Cross-border investments and joint ventures succeed when governance, control, and exit terms are designed for real operations. Hiro Law advises investors, founders, and management teams on US-Mexico investment and JV structures that protect value, preserve relationships, and stay executable across both jurisdictions.
Key Services
- Term sheets and structure planning for investments and joint ventures
- Governance design, including decision rights, reserved matters, and information rights
- Deadlock prevention and resolution mechanisms designed for real operations
- Exit pathways and transfer terms, including drag/tag, ROFR/ROFO, and buy-sell mechanics as applicable
- Negotiation and drafting of core JV and investment documents and closing deliverables
- Tax, regulatory, and cross-border workstream coordination tied to the operating model
- Cross-border compliance diligence (FCPA and sanctions where relevant) and operating readiness planning
Selected Experience
- Advised a U.S. company led by Mexico-based management on a Series A financing, negotiating investor rights and company obligations to preserve operating flexibility, align incentives and control, and close on a timeline driven by cash flow needs.
- Represented a Mexico-based beverage company in a joint venture with a Texas partner, structuring IP and know-how protections and production terms to reduce post-closing disputes and support commercialization.
- Advised a California company on the acquisition of diagnostics testing labs, including rollover equity and employee incentive arrangements, and designed a governance framework that reduced operational friction and supported future financing.
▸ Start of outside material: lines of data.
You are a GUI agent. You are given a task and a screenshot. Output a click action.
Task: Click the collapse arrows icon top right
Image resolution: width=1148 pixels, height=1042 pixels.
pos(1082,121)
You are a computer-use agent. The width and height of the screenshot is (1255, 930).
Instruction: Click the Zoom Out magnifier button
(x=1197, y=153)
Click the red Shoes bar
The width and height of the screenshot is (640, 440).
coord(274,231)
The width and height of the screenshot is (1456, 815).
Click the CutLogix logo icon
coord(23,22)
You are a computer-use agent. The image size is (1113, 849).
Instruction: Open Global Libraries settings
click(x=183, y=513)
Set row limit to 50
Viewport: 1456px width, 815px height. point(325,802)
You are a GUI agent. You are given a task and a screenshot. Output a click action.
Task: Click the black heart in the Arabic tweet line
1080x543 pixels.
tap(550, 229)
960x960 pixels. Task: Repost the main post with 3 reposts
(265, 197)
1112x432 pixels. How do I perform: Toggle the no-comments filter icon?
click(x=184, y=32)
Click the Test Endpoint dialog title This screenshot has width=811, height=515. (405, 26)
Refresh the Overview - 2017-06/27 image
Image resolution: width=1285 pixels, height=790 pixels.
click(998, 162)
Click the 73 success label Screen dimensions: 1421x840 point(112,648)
- Advised a Mexico-based private equity sponsor in a joint venture with a Texas services company where the founder retained operational control, aligning investor protections and decision rights with a growth plan and coordinating cross-border tax workstreams.
- Advised a New York-based investor group on a Mexico real estate development investment, stabilizing stakeholder dynamics, structuring financeable terms, and drafting post-closing dispute mechanisms designed to remain actionable.